> **REQUEST**
Recast everything from the start of the items down to the line containing "is located at coordinates (43, 109)." as a numbered list, leaving out any blank lines.

> **DATA SECTION**
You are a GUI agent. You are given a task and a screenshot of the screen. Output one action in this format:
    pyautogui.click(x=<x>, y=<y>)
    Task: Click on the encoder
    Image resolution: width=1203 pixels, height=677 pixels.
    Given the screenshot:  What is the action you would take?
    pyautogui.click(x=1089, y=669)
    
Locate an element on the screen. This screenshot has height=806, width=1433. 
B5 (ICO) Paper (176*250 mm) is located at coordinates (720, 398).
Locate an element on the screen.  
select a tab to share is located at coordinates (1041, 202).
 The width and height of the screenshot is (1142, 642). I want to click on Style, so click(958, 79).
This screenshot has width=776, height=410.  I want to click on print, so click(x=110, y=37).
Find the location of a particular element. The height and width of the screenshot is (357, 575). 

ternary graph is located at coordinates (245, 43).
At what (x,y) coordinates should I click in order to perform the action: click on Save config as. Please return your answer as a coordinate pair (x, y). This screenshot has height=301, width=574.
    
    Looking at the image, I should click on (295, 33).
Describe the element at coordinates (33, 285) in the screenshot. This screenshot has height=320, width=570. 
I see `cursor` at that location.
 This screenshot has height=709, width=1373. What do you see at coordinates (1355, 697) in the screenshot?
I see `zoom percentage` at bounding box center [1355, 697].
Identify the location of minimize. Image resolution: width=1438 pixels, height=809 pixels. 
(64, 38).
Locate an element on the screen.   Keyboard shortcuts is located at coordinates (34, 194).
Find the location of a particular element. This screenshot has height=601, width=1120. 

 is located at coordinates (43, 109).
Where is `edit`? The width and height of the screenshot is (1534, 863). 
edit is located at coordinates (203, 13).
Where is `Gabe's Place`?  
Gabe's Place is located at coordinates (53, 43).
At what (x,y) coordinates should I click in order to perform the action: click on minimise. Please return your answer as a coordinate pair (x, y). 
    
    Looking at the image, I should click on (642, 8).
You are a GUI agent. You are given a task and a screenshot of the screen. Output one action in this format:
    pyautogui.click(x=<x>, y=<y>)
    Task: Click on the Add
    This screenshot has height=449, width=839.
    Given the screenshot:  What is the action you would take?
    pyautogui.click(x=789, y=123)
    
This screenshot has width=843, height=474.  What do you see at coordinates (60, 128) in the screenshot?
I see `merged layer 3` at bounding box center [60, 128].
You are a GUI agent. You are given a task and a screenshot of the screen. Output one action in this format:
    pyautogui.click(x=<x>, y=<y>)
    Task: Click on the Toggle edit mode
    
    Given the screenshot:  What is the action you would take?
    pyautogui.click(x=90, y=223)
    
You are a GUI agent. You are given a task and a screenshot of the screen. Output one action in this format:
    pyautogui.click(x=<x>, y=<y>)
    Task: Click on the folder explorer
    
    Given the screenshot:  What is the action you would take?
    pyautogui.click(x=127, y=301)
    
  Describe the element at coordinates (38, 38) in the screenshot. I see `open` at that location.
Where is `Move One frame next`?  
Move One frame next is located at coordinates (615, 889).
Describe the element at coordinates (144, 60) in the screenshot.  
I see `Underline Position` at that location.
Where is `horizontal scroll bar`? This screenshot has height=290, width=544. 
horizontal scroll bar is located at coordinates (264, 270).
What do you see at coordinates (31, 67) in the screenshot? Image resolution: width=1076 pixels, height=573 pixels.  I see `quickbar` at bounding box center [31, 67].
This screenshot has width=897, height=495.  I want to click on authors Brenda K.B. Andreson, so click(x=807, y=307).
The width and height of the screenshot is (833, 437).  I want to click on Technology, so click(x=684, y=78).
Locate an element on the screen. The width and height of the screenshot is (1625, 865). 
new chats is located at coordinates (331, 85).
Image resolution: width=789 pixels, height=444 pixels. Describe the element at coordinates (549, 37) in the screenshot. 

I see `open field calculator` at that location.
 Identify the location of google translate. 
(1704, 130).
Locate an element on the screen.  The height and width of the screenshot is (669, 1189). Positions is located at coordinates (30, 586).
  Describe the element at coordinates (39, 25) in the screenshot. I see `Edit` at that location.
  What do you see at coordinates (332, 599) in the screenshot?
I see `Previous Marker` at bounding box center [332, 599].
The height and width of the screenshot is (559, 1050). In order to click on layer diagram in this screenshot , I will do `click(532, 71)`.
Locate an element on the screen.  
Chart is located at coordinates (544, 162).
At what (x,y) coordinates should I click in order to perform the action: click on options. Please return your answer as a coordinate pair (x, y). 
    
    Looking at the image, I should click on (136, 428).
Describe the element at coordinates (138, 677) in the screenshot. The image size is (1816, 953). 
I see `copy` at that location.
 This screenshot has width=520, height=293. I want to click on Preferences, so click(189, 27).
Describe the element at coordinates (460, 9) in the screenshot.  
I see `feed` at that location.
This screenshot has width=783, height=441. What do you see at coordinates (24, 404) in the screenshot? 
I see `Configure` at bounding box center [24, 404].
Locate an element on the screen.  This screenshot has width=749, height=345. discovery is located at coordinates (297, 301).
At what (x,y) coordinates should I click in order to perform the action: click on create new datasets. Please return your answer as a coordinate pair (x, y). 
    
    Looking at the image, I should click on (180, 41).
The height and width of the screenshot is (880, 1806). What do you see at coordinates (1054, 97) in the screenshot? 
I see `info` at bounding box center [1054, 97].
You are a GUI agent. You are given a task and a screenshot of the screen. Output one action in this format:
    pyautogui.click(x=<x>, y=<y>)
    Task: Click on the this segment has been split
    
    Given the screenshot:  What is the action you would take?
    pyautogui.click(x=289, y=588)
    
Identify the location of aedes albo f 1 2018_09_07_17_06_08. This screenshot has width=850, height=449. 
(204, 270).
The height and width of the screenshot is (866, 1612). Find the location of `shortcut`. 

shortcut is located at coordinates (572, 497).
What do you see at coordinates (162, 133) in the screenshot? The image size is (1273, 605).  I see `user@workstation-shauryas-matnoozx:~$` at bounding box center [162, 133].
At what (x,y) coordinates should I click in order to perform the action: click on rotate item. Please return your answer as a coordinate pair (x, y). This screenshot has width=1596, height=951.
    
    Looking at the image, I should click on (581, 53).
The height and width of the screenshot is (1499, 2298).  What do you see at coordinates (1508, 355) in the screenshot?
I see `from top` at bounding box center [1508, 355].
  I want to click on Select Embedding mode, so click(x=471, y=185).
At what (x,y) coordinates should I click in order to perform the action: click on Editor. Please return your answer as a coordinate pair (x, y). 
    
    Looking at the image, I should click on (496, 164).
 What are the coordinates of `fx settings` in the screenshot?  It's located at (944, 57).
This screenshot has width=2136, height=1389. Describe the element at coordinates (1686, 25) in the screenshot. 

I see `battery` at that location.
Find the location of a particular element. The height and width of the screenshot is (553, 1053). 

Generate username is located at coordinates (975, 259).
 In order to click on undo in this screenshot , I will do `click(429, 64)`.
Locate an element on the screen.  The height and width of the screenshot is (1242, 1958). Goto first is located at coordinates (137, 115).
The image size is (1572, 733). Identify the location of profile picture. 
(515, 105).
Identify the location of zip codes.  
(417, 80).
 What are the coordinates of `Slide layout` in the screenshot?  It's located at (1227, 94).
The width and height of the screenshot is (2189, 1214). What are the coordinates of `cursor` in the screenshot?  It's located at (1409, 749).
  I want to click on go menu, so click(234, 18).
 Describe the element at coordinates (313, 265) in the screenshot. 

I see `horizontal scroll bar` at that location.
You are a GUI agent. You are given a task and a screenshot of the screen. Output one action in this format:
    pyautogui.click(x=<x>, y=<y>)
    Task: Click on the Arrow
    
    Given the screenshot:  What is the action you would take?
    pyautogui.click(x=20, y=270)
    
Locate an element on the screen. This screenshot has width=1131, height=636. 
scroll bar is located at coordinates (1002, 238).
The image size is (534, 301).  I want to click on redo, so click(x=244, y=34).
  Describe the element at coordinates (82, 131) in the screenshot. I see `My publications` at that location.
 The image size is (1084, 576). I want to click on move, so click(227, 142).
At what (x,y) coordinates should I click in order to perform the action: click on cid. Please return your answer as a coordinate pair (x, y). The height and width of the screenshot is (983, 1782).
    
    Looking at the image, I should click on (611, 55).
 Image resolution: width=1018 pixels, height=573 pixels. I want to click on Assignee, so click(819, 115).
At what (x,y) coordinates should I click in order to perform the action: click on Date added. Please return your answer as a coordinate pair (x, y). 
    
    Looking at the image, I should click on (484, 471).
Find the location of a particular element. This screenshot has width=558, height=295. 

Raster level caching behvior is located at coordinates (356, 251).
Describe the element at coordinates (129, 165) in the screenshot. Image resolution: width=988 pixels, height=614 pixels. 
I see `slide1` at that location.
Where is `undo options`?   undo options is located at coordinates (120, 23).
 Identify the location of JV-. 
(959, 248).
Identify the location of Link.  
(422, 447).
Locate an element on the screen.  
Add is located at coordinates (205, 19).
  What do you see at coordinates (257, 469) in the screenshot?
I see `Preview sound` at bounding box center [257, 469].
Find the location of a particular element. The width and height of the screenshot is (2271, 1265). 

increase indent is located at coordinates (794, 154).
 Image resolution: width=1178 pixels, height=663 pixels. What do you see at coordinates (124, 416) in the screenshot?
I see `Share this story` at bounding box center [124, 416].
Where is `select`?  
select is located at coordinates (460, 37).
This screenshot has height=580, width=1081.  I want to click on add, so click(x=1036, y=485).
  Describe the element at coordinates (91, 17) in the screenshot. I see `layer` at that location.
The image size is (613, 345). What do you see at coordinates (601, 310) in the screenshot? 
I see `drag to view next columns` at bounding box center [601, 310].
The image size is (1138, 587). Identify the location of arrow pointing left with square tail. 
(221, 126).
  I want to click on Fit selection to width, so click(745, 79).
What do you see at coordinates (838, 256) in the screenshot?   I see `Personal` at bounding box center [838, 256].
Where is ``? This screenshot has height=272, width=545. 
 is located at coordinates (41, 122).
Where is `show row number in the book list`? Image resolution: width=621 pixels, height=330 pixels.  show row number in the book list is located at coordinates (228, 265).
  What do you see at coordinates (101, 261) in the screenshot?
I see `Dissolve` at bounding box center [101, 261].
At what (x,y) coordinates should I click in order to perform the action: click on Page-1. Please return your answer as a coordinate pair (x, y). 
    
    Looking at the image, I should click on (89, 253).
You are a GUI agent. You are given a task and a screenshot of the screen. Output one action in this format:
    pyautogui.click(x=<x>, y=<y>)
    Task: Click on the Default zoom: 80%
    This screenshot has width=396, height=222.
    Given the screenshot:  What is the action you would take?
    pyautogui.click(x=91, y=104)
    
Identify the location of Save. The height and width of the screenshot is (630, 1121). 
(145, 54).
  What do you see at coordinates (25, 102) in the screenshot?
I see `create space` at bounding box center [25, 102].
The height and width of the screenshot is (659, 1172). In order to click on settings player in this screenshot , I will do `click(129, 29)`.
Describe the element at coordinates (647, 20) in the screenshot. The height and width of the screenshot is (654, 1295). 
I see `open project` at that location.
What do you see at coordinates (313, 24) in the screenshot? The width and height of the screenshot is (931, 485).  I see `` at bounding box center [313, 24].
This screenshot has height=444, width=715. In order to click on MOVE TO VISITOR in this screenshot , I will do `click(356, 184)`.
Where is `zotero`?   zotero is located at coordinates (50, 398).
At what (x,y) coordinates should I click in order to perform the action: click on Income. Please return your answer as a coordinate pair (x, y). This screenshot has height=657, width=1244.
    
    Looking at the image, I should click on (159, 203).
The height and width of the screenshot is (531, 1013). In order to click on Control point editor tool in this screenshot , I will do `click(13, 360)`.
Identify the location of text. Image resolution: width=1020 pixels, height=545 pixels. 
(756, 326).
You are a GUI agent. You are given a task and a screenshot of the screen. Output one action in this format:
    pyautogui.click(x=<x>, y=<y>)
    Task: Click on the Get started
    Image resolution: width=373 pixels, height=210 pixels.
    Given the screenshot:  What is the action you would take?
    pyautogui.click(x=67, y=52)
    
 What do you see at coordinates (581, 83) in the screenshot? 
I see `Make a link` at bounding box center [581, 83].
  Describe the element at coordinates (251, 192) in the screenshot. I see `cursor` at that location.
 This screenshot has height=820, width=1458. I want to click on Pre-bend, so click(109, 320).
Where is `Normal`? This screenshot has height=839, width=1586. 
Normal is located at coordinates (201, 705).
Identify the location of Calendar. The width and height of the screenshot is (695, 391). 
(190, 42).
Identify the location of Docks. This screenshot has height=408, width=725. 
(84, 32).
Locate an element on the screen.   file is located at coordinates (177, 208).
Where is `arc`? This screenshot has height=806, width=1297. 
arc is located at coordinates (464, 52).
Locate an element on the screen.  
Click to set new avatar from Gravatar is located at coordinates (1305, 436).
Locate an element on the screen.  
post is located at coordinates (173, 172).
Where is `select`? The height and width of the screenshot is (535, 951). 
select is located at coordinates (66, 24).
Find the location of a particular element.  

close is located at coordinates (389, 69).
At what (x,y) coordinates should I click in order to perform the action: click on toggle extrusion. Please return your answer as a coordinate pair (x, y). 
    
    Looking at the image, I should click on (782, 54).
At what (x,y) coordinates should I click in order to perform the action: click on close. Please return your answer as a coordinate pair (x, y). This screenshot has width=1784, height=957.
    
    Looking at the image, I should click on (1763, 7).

> **RESULT OF THE TASK**
1. You are a GUI agent. You are given a task and a screenshot of the screen. Output one action in this format:
2.     pyautogui.click(x=<x>, y=<y>)
3.     Task: Click on the encoder
4.     Image resolution: width=1203 pixels, height=677 pixels.
5.     Given the screenshot:  What is the action you would take?
6.     pyautogui.click(x=1089, y=669)
7. Locate an element on the screen. This screenshot has height=806, width=1433. 
8. B5 (ICO) Paper (176*250 mm) is located at coordinates (720, 398).
9. Locate an element on the screen.  
10. select a tab to share is located at coordinates (1041, 202).
11.  The width and height of the screenshot is (1142, 642). I want to click on Style, so click(958, 79).
12. This screenshot has width=776, height=410.  I want to click on print, so click(x=110, y=37).
13. Find the location of a particular element. The height and width of the screenshot is (357, 575). 
14. ternary graph is located at coordinates (245, 43).
15. At what (x,y) coordinates should I click in order to perform the action: click on Save config as. Please return your answer as a coordinate pair (x, y). This screenshot has height=301, width=574.
16.     Looking at the image, I should click on (295, 33).
17. Describe the element at coordinates (33, 285) in the screenshot. This screenshot has height=320, width=570. 
18. I see `cursor` at that location.
19.  This screenshot has height=709, width=1373. What do you see at coordinates (1355, 697) in the screenshot?
20. I see `zoom percentage` at bounding box center [1355, 697].
21. Identify the location of minimize. Image resolution: width=1438 pixels, height=809 pixels. 
22. (64, 38).
23. Locate an element on the screen.   Keyboard shortcuts is located at coordinates (34, 194).
24. Find the location of a particular element. This screenshot has height=601, width=1120. 
25.  is located at coordinates (43, 109).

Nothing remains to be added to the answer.